CARSON CITY, Nev. (AP) -- Health care legislation is hanging by a thread in the Senate, and no one is under more pressure than Republican Sen. Dean Heller of Nevada.
Heller was already seen as the most endangered GOP incumbent senator in next year's midterm elections. He is the only one running for re-election in a state President Donald Trump lost to former Democratic presidential candidate Hillary Clinton.
Against that backdrop, it's hard to envision a more difficult political choice for Heller than whether to support the health legislation expected to come to a vote next week in the Senate. There are already two GOP senators opposed to the legislation, so one more "no" vote would kill the bill outright in a Senate divided 52-48 between Republicans and Democrats.
Over the next several days Heller must decide whether to defy Trump and Senate Majority Leader Mitch McConnell by becoming that third "no."
Yet if he sides with the president and Senate leader and supports the bill, Heller would likely be parting ways with Nevada's popular GOP Gov. Brian Sandoval, who has already expressed deep concerns about the legislation's cuts to the Medicaid program for the poor and disabled.
For Heller, it looks like a no-win situation.
"There is no sweet spot in health care," said Heller's fellow Nevada Republican Rep. Mark Amodei. "So if somebody's looking for it, they're going to be a pretty frustrated person."
The normally affable and low-key Heller had no announced public events Friday, and a spokeswoman did not respond to requests for comment. On Thursday Heller released a terse statement saying that "Conversations are continuing and I'm going to read the new bill and weigh its impact on Nevada."

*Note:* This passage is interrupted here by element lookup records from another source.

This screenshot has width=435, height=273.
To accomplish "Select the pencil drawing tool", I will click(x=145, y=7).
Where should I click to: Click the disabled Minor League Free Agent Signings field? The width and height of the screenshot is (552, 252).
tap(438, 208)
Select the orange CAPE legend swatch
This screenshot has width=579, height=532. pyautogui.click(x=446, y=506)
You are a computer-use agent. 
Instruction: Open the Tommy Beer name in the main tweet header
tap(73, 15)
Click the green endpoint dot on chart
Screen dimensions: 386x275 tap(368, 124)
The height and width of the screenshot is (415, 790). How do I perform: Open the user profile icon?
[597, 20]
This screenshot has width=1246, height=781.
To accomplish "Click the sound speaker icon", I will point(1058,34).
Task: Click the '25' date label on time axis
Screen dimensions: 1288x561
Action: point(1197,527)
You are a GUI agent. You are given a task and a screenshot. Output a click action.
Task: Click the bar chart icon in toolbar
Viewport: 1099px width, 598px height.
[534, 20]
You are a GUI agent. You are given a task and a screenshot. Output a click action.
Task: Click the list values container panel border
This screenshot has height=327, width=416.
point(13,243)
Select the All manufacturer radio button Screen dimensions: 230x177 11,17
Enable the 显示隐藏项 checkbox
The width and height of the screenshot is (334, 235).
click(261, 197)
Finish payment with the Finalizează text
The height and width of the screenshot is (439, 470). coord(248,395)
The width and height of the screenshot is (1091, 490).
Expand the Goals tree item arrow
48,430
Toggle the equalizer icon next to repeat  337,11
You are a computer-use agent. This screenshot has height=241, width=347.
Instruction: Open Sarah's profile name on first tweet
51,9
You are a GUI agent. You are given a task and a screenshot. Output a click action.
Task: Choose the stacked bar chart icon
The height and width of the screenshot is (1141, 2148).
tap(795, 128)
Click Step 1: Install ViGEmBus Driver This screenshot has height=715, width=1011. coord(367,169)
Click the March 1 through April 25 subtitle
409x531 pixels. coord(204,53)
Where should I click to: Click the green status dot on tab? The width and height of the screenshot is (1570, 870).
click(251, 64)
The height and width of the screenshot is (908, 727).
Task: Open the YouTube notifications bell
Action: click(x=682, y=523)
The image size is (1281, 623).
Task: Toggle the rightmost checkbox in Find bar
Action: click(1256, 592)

Heller, 57, took Senate GOP leaders by surprise with his outspoken opposition to an earlier version of the bill last month. He appeared at a press conference with Sandoval where both denounced the bill crafted largely in secret by McConnell. "I cannot support a piece of legislation that takes insurance away from tens of millions of Americans," Heller said at the time.
McConnell was forced to withdraw the bill in face of certain defeat. But the new version he unveiled Thursday also unravels the Medicaid expansion under former President Barack Obama's Affordable Care Act, which has allowed more than 200,000 of the poorest and most vulnerable Nevadans to gain coverage.
Sandoval, who made the decision to accept the Medicaid expansion, expressed serious reservations Friday about the latest version of the bill, though without expressing outright opposition.
"My concern all along has been with the expansion population, the newly eligibles. There are approximately 210,000 of those in Nevada who are having a dramatically better quality of life and are living healthier and happier, and I just, those are the lives I want to protect," Sandoval told reporters at a conference of governors in Providence, R.I.
Sandoval, who appointed Heller to the Senate in 2011 after a scandal forced his predecessor to resign, said he planned to talk with the senator later in the day.
"I'm doing my job and he's doing his job," Sandoval said. "It's a new bill. It's less than 24 hours old. He has said he's going to spend the weekend reading it, and so I hope I can better inform him with regard to its impacts on Nevada."
After Heller announced his opposition to the initial bill in June, a group linked to Trump launched a hard-hitting ad campaign against him. From the other side Democratic groups have already signaled they will use the issue against him in his re-election campaign, a fate Heller probably can't escape no matter how he votes.
And Heller's predicament is all the more notable in that it was a fellow Nevadan, former Senate Democratic Leader Harry Reid, who pushed Obamacare to passage in 2010, including by securing the votes of some very vulnerable Democratic senators who subsequently lost their seats over the issue.
One of those lawmakers, former Democratic Sen. Mary Landrieu of Louisiana, expressed little sympathy this week for the Republicans who now find themselves in a position similar to the one that ultimately ended her political career.
Noting that Trump had promised better health insurance for all, Landrieu said: "They have not put a bill together that meets their own promise, and that is their problem. And I'm not sure how they can fix that right now."